§ **Task directions**
Find every line in the listing below that contains the word "button", and copy each of those lines.

§ **Task input**
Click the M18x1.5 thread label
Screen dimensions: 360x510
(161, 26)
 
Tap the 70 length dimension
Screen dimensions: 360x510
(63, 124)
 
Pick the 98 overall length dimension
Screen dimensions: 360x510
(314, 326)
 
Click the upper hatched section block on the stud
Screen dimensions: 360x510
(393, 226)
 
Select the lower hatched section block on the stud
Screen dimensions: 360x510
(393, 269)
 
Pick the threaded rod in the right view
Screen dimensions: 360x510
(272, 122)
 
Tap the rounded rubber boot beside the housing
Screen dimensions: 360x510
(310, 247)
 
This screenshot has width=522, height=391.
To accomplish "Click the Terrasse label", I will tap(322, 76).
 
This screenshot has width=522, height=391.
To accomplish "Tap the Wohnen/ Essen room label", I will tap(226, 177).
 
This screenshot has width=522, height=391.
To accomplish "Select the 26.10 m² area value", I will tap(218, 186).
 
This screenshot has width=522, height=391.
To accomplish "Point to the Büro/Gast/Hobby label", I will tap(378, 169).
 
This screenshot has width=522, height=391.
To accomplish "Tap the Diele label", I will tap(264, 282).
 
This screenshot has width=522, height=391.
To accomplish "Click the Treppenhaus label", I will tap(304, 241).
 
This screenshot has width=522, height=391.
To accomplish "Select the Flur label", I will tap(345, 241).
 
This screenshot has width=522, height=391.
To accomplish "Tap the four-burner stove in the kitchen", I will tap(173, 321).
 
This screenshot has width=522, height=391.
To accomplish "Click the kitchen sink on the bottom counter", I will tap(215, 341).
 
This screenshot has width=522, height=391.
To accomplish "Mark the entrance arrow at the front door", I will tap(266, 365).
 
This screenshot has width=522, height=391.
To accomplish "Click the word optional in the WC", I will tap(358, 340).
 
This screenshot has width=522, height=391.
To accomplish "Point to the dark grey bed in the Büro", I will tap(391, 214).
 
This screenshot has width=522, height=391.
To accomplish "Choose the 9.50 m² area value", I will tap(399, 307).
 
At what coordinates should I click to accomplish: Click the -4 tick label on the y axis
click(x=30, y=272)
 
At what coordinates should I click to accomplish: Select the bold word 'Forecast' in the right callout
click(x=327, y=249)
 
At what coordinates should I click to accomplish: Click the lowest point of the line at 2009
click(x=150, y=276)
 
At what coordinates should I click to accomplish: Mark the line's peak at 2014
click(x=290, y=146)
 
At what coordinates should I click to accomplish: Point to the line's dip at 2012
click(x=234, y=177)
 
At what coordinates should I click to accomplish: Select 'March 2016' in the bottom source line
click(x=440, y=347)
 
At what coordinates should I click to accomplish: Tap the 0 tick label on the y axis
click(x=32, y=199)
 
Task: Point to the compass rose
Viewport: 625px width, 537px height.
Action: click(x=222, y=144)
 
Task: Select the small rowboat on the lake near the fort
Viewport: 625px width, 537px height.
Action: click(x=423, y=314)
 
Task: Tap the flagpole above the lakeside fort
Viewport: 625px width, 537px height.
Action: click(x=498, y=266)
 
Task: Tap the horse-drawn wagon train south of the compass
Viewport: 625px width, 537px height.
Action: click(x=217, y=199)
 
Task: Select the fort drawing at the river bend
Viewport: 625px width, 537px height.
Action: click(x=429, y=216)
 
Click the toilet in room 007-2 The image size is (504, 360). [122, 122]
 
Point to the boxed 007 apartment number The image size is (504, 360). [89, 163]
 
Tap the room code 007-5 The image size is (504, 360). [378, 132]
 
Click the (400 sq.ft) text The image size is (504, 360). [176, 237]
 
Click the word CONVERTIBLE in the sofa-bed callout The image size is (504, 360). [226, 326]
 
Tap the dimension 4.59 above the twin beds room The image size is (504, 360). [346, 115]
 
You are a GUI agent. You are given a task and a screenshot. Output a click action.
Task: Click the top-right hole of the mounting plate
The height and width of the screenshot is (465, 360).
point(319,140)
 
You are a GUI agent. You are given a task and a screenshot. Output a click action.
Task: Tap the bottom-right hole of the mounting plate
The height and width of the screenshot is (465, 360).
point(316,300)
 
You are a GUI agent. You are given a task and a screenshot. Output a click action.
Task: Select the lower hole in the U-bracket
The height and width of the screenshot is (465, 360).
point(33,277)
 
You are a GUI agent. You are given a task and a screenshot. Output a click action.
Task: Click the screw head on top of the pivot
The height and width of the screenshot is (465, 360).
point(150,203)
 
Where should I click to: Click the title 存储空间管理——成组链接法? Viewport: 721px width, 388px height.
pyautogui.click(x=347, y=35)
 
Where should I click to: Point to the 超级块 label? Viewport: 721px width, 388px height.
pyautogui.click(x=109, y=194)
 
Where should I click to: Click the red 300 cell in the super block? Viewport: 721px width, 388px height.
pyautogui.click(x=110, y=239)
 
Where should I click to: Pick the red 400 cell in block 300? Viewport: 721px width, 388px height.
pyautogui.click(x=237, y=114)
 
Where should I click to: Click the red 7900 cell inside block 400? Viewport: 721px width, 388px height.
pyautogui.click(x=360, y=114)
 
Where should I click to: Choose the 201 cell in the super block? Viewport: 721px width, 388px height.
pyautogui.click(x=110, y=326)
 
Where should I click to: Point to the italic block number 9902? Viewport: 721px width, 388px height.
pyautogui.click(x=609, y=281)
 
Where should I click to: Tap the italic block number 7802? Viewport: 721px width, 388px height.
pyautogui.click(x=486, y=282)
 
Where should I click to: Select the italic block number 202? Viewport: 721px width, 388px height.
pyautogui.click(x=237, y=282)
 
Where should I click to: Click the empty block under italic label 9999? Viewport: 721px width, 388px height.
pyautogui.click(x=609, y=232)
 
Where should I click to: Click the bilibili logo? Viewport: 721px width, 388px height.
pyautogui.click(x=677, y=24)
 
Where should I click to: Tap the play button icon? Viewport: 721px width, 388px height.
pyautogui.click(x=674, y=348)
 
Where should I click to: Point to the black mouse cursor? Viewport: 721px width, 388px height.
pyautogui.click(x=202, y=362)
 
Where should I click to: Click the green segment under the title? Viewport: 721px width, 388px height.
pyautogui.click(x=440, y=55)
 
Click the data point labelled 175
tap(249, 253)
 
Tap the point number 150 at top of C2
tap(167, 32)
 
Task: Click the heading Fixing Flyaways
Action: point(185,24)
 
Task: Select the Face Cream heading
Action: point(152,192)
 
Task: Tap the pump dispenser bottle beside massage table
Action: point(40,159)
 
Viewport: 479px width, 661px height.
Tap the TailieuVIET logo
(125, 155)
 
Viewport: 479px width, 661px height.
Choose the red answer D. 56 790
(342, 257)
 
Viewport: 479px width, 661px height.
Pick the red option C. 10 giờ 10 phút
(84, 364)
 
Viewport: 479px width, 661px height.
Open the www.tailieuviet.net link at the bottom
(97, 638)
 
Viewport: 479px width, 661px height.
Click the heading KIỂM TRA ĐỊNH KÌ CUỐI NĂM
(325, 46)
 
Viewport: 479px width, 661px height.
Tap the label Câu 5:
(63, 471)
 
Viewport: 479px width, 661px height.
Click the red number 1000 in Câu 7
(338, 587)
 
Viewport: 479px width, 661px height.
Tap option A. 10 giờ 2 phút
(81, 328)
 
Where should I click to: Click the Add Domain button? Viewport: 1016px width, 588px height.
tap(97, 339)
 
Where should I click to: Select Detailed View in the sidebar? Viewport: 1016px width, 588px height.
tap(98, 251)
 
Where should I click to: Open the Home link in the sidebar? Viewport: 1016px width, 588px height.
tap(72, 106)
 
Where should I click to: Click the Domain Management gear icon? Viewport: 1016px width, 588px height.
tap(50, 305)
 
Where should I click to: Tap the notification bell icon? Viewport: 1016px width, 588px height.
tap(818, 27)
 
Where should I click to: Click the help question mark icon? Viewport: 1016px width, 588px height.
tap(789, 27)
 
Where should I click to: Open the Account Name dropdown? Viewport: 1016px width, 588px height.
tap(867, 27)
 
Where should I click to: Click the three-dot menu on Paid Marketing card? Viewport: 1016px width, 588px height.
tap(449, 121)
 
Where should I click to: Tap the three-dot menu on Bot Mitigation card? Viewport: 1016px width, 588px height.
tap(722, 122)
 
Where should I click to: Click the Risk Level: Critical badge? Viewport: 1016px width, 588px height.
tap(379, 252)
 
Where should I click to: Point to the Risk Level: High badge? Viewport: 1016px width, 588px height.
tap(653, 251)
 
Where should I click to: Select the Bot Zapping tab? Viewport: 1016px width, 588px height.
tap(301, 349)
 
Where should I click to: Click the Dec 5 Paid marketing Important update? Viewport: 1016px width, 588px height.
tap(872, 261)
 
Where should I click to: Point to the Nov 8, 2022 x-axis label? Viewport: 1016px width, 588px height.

§ **Correct output**
Where should I click to: Tap the play button icon? Viewport: 721px width, 388px height.
Where should I click to: Click the Add Domain button? Viewport: 1016px width, 588px height.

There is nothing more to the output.